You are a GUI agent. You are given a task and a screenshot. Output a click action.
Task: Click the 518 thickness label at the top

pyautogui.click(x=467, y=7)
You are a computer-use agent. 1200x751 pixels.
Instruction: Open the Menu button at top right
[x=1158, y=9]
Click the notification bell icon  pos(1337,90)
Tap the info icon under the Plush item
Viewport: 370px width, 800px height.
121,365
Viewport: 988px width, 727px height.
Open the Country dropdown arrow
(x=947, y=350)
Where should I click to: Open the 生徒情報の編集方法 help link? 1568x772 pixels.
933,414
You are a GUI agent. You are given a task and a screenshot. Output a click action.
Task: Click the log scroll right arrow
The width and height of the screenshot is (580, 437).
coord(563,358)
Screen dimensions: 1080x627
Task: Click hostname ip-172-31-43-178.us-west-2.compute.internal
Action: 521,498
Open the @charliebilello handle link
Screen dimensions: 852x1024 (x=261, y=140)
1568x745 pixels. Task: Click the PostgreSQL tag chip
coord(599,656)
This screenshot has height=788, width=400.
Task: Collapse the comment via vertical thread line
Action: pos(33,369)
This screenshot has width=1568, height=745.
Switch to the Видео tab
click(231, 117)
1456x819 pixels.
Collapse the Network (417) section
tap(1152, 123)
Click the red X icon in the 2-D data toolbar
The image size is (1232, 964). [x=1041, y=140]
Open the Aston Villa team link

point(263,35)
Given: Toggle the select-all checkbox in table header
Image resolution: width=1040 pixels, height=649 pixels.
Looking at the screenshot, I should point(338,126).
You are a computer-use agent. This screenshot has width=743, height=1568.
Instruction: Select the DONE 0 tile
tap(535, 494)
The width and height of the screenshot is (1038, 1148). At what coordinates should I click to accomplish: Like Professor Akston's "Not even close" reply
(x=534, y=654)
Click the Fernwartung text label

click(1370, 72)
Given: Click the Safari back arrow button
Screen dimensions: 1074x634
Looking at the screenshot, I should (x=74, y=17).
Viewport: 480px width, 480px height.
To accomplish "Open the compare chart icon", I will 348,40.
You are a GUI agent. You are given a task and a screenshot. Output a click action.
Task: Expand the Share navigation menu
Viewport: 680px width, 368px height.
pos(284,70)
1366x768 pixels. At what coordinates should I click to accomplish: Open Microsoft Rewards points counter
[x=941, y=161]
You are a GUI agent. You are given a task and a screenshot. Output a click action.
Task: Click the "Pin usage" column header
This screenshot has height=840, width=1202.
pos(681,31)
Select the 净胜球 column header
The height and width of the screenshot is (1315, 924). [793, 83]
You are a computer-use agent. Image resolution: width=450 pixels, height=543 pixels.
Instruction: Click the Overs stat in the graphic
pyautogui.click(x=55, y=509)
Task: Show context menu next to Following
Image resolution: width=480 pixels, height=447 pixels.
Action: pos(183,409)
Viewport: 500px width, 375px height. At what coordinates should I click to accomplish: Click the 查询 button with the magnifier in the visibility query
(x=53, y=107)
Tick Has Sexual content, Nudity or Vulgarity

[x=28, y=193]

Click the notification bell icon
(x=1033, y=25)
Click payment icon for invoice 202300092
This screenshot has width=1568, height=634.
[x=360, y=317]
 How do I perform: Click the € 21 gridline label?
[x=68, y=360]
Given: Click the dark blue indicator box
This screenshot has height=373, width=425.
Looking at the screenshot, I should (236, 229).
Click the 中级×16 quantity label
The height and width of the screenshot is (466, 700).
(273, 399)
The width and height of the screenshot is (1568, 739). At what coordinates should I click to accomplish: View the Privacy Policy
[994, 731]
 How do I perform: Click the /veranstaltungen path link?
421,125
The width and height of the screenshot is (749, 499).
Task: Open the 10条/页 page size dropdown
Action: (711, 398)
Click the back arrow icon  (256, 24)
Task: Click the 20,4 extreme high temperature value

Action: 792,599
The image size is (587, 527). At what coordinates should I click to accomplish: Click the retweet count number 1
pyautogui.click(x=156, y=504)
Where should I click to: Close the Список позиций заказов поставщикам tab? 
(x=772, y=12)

** Request **
Convert the entries above into a JSON list of strings, with one string for each line and no blank lines.

** Answer to this problem **
[
  "You are a GUI agent. You are given a task and a screenshot. Output a click action.",
  "Task: Click the 518 thickness label at the top",
  "pyautogui.click(x=467, y=7)",
  "You are a computer-use agent. 1200x751 pixels.",
  "Instruction: Open the Menu button at top right",
  "[x=1158, y=9]",
  "Click the notification bell icon  pos(1337,90)",
  "Tap the info icon under the Plush item",
  "Viewport: 370px width, 800px height.",
  "121,365",
  "Viewport: 988px width, 727px height.",
  "Open the Country dropdown arrow",
  "(x=947, y=350)",
  "Where should I click to: Open the 生徒情報の編集方法 help link? 1568x772 pixels.",
  "933,414",
  "You are a GUI agent. You are given a task and a screenshot. Output a click action.",
  "Task: Click the log scroll right arrow",
  "The width and height of the screenshot is (580, 437).",
  "coord(563,358)",
  "Screen dimensions: 1080x627",
  "Task: Click hostname ip-172-31-43-178.us-west-2.compute.internal",
  "Action: 521,498",
  "Open the @charliebilello handle link",
  "Screen dimensions: 852x1024 (x=261, y=140)",
  "1568x745 pixels. Task: Click the PostgreSQL tag chip",
  "coord(599,656)",
  "This screenshot has height=788, width=400.",
  "Task: Collapse the comment via vertical thread line",
  "Action: pos(33,369)",
  "This screenshot has width=1568, height=745.",
  "Switch to the Видео tab",
  "click(231, 117)",
  "1456x819 pixels.",
  "Collapse the Network (417) section",
  "tap(1152, 123)",
  "Click the red X icon in the 2-D data toolbar",
  "The image size is (1232, 964). [x=1041, y=140]",
  "Open the Aston Villa team link",
  "point(263,35)",
  "Given: Toggle the select-all checkbox in table header",
  "Image resolution: width=1040 pixels, height=649 pixels.",
  "Looking at the screenshot, I should point(338,126).",
  "You are a computer-use agent. This screenshot has width=743, height=1568.",
  "Instruction: Select the DONE 0 tile",
  "tap(535, 494)",
  "The width and height of the screenshot is (1038, 1148). At what coordinates should I click to accomplish: Like Professor Akston's \"Not even close\" reply",
  "(x=534, y=654)",
  "Click the Fernwartung text label",
  "click(1370, 72)",
  "Given: Click the Safari back arrow button",
  "Screen dimensions: 1074x634",
  "Looking at the screenshot, I should (x=74, y=17).",
  "Viewport: 480px width, 480px height.",
  "To accomplish \"Open the compare chart icon\", I will 348,40.",
  "You are a GUI agent. You are given a task and a screenshot. Output a click action.",
  "Task: Expand the Share navigation menu",
  "Viewport: 680px width, 368px height.",
  "pos(284,70)",
  "1366x768 pixels. At what coordinates should I click to accomplish: Open Microsoft Rewards points counter",
  "[x=941, y=161]",
  "You are a GUI agent. You are given a task and a screenshot. Output a click action.",
  "Task: Click the \"Pin usage\" column header",
  "This screenshot has height=840, width=1202.",
  "pos(681,31)",
  "Select the 净胜球 column header",
  "The height and width of the screenshot is (1315, 924). [793, 83]",
  "You are a computer-use agent. Image resolution: width=450 pixels, height=543 pixels.",
  "Instruction: Click the Overs stat in the graphic",
  "pyautogui.click(x=55, y=509)",
  "Task: Show context menu next to Following",
  "Image resolution: width=480 pixels, height=447 pixels.",
  "Action: pos(183,409)",
  "Viewport: 500px width, 375px height. At what coordinates should I click to accomplish: Click the 查询 button with the magnifier in the visibility query",
  "(x=53, y=107)",
  "Tick Has Sexual content, Nudity or Vulgarity",
  "[x=28, y=193]",
  "Click the notification bell icon",
  "(x=1033, y=25)",
  "Click payment icon for invoice 202300092",
  "This screenshot has width=1568, height=634.",
  "[x=360, y=317]",
  " How do I perform: Click the € 21 gridline label?",
  "[x=68, y=360]",
  "Given: Click the dark blue indicator box",
  "This screenshot has height=373, width=425.",
  "Looking at the screenshot, I should (236, 229).",
  "Click the 中级×16 quantity label",
  "The height and width of the screenshot is (466, 700).",
  "(273, 399)",
  "The width and height of the screenshot is (1568, 739). At what coordinates should I click to accomplish: View the Privacy Policy",
  "[994, 731]",
  " How do I perform: Click the /veranstaltungen path link?",
  "421,125",
  "The width and height of the screenshot is (749, 499).",
  "Task: Open the 10条/页 page size dropdown",
  "Action: (711, 398)",
  "Click the back arrow icon  (256, 24)",
  "Task: Click the 20,4 extreme high temperature value",
  "Action: 792,599",
  "The image size is (587, 527). At what coordinates should I click to accomplish: Click the retweet count number 1",
  "pyautogui.click(x=156, y=504)",
  "Where should I click to: Close the Список позиций заказов поставщикам tab? ",
  "(x=772, y=12)"
]